Hirtshals Havnekontor (Hirtshals' Harbour Office) keeps track of wave periods. Annual wave periods fluctuate between half a second, up to about 9 seconds. According to Hirtshals Havnekontor (Hirtshals' Harbour Office) normal wave heights are between 2 and 2.5 metres.

Wind 

The prevailing wind in Hirtshals is to the south or south-west.
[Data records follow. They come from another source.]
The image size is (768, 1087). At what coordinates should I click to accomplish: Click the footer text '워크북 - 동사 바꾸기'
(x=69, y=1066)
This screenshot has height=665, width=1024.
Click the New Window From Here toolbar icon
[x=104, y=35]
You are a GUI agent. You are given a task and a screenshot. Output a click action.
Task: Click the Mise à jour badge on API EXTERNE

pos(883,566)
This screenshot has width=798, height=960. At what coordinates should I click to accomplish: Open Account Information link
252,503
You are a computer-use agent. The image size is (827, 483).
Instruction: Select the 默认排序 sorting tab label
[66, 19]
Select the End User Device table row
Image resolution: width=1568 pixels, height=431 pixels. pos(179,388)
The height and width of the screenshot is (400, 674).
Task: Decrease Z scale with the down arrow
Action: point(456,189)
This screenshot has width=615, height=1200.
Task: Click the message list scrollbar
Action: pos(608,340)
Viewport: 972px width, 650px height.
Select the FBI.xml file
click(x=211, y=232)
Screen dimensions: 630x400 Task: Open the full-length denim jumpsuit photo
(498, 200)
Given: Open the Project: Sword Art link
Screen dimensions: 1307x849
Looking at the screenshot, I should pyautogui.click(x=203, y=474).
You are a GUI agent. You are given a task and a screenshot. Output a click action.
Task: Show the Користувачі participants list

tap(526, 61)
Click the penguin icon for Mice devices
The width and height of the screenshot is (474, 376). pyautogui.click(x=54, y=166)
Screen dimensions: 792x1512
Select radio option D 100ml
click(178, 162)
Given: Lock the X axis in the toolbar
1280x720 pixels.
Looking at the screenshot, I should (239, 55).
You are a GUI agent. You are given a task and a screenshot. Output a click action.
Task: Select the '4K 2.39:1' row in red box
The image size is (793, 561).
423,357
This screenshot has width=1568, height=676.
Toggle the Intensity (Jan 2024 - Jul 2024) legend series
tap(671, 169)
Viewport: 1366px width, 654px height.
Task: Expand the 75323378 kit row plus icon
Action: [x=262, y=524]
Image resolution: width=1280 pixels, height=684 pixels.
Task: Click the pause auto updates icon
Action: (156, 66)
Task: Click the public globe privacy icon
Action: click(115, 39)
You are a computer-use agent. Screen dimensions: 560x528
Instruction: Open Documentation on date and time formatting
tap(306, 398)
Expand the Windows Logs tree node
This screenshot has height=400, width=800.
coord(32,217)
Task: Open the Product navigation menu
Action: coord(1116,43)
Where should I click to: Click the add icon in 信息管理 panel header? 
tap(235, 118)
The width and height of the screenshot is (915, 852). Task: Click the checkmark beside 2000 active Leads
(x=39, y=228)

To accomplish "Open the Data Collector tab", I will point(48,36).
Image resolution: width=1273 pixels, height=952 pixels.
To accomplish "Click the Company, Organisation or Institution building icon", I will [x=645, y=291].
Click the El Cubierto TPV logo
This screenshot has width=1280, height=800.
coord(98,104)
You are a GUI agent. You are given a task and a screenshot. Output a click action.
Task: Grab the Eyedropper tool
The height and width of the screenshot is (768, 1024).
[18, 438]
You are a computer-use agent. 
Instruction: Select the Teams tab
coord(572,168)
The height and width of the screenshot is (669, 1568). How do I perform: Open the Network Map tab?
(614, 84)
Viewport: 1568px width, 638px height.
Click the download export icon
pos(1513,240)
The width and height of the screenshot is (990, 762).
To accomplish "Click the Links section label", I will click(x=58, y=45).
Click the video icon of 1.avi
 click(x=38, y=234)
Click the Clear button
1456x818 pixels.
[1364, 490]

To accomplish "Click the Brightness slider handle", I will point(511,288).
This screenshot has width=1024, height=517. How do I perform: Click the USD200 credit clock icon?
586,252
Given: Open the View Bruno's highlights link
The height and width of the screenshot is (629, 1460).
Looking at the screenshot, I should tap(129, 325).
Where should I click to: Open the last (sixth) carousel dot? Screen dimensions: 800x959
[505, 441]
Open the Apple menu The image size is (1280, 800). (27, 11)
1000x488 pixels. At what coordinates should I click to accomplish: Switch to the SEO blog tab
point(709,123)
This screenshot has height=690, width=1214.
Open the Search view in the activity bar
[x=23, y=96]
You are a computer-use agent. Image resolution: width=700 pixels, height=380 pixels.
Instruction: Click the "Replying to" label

Wind speeds vary all year long, usually topping at 10 m/s during the winter.

Economy 

Fishing plays a big role for the town and its inhabitants, as does tourism and the renting of summer homes.
Due to the ferry connections with Norway, the shops in Hirtshals thrive on the large number of visitors, especially Norwegians, who shop in the small town all year long.

Culture 
It is the home of one of the largest aquariums in Europe, the Nordsøen Oceanarium.  This was built in 1984 as Nordsømuseet, The North Sea Museum, and got its present name after it was extended in 1998 to include a fish tank containing 4.5 million litres of water, making it the largest in northern Europe. The Oceanarium has 70 different species in its collection. A fire in December 2003 destroyed the new extension, but it was rebuilt and reopened on 22 July 2005.

The 2014 Danish film The Sunfish is set in Hirtshals.

Transportation

Port of Hirtshals 

Hirtshals is the Danish terminal for the services of the Norwegian ferry company, Color Line. Each year thousands of tourists travel back and forth between Hirtshals and the Norwegian cities of Kristiansand and Larvik. Previously, Color Line also offered services to Bergen, Stavanger and Oslo, but decided to stop operating these routes in early 2008. Another ferry operator, Fjord Line, now operates a route to Bergen, Stavanger, Kristiansand and Langesund. It has also been possible since autumn 2010 to travel to Tórshavn in the Faroe Islands and to Seyðisfjörður in Iceland with Smyril Line. The port has LNG facilities for the ferries, and hosts the first wind farm built without subsidies.

Railway stations
The Hirtshals railway line connects Hirtshals with Hjørring and the rest of the Danish rail network. Hirtshals railway station is the principal railway station of the town. The town is also served by the railway halts Lilleheden and Emmersbæk.

Notable people

 Niels Hausgaard (born 1944 in Hirtshals) singer, songwriter and comedian
 Kim Lynge Pedersen (born 1965 in Hirtshals) a Danish weightlifter, competed in the 1992 Summer Olympics
 Lene Espersen (born 1965 in Hirtshals) former politician, Deputy Prime Minister 2008/2011
 Louise Jensen (1971 in Hirtshals – 1994) a tour guide working in Cyprus, murdered by three British soldiers 
 Simon Mathew (born 1984 in Hirtshals) pop singer
 Dodo and the Dodos (begun in 1986) pop band on Danish radio stations in the 1980s
 Patrick Pedersen (born 1991 in Hirtshals) footballer, plays as a striker for Valur

Local radio
 Skaga FM, formerly known as Radio Hirtshals, is a local radio station that plays domestic and foreign hits from the 1980s, 1990s and onwards, and reports on current events happening within the municipality of Hjørring. MHz: 105.6 FM.
 Since the early year 2010, local ferry operator Color Line (serves two ferry routes between Hirtshals and Norway) have had their own radio station, Color Radio, that plays popular songs from mostly the 1980s and 1990s. It also gives passengers from Hirtshals to Norway information about the next departure, and when check-in closes. The radio can be heard all over Hirtshals town, and from the motorway roundabout near Aabyen at the E39. MHz: 95.3 FM.

External links

 Hjørring Municipality's official website 
 North Sea Museum
 Hirtshals local online newspaper

Links to Hirtshals Weather
Hirtshals Havnekontor Weathermeasurings, updates every minute (Only in metric)
DMI Hirtshals (Only in metric)'
Weather-Forecast.com Hirtshals (Metric & Imperial)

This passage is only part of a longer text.